K1-V116 is one of my favorites. The data on this yeast is here: Lalvin ICV K1-V1116 | Lallemand Brewing It is tolerant of adverse conditions, so mostly a trouble-free yeast. 

The nitrogen requirement is the YAN (Yeast Assimilable Nitrogen) required by the yeast. For V1-V116 I would select Medium. The alcohol tolerance is "up to 18%" depending on conditions. It might stop before that.

Congratulations on producing something drinkable for your first batch of mead. That was my starting goal as well. Now we work on making it better... and better... and better. The SNA (Staggered Nutrient Addition) schedule is one of the keys to good tasting mead, and to reducing the aging time before it tastes good.


----------



## Raptor99 (Apr 22, 2022)

The wikipedia article is a very helpful overview of YAN: Yeast assimilable nitrogen - Wikipedia


----------



## Hesster1977 (Apr 22, 2022)

Forum members - thanks for concise responses which I can use for my next batch!


----------



## Hesster1977 (Apr 25, 2022)

So just a FYI follow-up on my lessons learned from my first batch. Researched some tips from podcasts and forums on another web site, and learned from some very seasoned Mead Makers that they *do not ever use Yeast nutrient like DAP or certainly UREA*, and some don't even use Ferm-K, They stay with Fermaid-O only on a Tonsa schedule.
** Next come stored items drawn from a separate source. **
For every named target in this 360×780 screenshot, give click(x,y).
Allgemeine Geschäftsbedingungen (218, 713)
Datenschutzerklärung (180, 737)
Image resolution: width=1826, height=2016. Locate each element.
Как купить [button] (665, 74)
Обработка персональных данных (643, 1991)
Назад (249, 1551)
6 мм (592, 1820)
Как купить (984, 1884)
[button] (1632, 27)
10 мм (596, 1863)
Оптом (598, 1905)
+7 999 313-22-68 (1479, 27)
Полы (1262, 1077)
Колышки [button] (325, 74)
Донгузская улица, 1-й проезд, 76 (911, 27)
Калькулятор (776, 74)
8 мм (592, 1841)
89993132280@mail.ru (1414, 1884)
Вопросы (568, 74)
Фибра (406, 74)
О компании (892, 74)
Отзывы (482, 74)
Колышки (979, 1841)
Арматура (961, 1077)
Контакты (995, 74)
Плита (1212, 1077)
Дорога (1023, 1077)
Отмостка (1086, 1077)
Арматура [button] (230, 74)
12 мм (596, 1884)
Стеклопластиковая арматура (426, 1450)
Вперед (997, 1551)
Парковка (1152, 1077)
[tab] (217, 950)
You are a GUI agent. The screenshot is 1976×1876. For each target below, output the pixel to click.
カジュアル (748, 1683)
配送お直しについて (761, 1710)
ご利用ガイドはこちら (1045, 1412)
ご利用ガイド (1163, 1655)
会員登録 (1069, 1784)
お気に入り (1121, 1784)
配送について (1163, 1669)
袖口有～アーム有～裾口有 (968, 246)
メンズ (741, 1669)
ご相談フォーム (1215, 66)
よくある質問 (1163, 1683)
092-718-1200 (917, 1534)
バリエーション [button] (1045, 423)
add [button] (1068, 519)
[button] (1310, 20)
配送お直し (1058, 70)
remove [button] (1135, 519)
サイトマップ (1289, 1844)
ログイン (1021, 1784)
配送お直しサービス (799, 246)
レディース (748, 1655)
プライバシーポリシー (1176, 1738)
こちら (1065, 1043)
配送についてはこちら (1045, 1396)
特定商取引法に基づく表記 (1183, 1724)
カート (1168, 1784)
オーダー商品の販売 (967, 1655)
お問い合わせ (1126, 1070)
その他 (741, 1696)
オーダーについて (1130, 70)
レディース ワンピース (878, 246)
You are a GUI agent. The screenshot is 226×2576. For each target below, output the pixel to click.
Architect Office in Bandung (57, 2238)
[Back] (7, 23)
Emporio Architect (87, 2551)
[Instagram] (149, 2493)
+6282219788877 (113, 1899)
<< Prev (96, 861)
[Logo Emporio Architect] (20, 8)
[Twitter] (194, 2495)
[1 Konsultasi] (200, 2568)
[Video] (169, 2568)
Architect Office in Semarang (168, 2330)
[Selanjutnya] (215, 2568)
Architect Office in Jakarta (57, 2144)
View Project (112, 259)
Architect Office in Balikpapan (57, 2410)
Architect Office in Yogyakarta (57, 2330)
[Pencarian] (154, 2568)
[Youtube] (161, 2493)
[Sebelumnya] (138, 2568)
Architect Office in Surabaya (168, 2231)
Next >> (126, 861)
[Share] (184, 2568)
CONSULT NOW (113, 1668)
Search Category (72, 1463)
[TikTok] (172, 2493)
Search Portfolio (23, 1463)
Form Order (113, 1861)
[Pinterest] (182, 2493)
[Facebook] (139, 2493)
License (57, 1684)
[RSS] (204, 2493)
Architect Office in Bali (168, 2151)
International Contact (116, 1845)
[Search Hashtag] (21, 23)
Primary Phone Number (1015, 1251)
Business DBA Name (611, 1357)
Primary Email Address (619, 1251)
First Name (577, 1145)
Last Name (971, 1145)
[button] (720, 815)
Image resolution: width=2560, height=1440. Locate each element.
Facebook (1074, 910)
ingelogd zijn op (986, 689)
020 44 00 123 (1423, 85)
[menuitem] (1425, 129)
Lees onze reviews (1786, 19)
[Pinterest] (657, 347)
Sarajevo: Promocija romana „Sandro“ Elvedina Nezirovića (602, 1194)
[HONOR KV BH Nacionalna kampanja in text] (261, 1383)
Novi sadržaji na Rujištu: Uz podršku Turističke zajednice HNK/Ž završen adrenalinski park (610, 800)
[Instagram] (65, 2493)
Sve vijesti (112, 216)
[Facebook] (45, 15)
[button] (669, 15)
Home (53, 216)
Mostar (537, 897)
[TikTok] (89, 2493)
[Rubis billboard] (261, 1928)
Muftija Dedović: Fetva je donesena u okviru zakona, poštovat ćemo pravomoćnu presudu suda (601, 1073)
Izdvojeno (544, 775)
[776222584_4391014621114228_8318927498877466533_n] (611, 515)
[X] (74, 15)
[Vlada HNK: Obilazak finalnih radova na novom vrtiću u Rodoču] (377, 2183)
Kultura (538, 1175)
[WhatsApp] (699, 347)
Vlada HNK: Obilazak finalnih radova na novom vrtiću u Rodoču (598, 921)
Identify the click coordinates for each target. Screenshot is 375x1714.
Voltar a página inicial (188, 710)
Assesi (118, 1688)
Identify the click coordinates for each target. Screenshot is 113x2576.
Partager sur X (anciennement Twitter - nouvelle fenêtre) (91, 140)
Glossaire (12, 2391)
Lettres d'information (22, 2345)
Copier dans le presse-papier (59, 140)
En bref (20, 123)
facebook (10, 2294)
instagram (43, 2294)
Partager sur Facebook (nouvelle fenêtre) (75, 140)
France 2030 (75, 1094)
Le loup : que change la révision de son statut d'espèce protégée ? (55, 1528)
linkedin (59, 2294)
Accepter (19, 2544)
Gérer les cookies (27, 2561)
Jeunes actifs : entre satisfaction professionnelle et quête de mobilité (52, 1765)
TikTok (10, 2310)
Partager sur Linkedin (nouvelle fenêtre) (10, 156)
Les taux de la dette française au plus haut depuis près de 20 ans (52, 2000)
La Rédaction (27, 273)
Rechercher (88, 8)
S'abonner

So I started my batch Saturday and mixed my K1 yeast with Go Ferm, and pitched it. Next morning was getting Bubble lock action, nice and slow and steady. Have completed 2 rounds of 7g Ferm-O with drill stirring, and getting nice controlled steady fermentation with the SG start of 1.126 marching down steadily to 1.094 taken today. My last batch at this point was already at 1.000! So will do another Ferm-O tomorrow, and one more if I can catch the 1/3 sugar break. This is more like it!


----------



## Hesster1977 (Apr 26, 2022)

So now that my batch of Dragons Blood is marching along in an orderly fashion, I will patiently wait until it ferments out dry ~1.000 or so. Then My plan is to rack it onto some Tart Cherries to back sweeten it up, rack it off, age it, then bottle.
So this brings up the next item that the "Newbie" would appreciate input on - *Sulfite additions*. I have read countless articles and read many forum recommendations on the process, and when and how much to use. _I understand you should measure the PH and test for Sulfite levels to correctly add a prescribed amount_, but really, I don't want to spend a bunch on a PH meter and SO2 test kit stuff, nor go back to College for a Chemistry degree to sort this out. I see #grams, Tsp amounts, # Tabs, charts on PPM to ml to Gallons, etc. I am looking for a simple approach, but don't want to ruin my batch with chemicals.
SO - I purchased some *Potassium Campden Tabs* on Amazon, and it says "550 mg Active PMB/tab, use 1 per Gal when racking". But the recommended amounts in the Forums are all over the map - 1/4 tab/5 gal, 1/2 tab/ 5 gal, 1 Tab/Gal, etc.
*Questions - 
1. Do I add any and how much at the 1st racking onto the Cherries? % or # of Tabs?
2. Then, certainly before bottling, but how much? % or # of Tabs?*


----------



## Rice_Guy (Apr 26, 2022)

* any time you do an operation which introduces oxygen you should add some form of metabisulphite. ,,, racking, bottling, I don’t when pulling a sample and wouldn’t if there is active outgassing adding Fermaid.
* the pigment in cherry is sensitive to SO2 do not add K meta directly to the cherry.
* this is a powder answer, ,,;( not a tablet answer, ,,, I add 50ppm when I add, this works out to 0.19 gram per gallon. Years ago at 25ppm I had flavor issues/ translated to I was sloppy learning what was important. I have had flavor issues at 100ppm after treating a film forming organism but 90% plus of club members don’t recognize that flavor, ,,, and with time flavor decreases.
* Tablets can be crushed and some make a 1/10 concentrate.
* the pH meter is worth while since it is a one time expense and then operation is “free” plus it gets involved in mixing all wines ,,, FOREVER
* testing SO2 ? with red grape with polyphenols you may detect some over time. Whites and country wine seems to eat SO2 so a quick and dirty is assume zero.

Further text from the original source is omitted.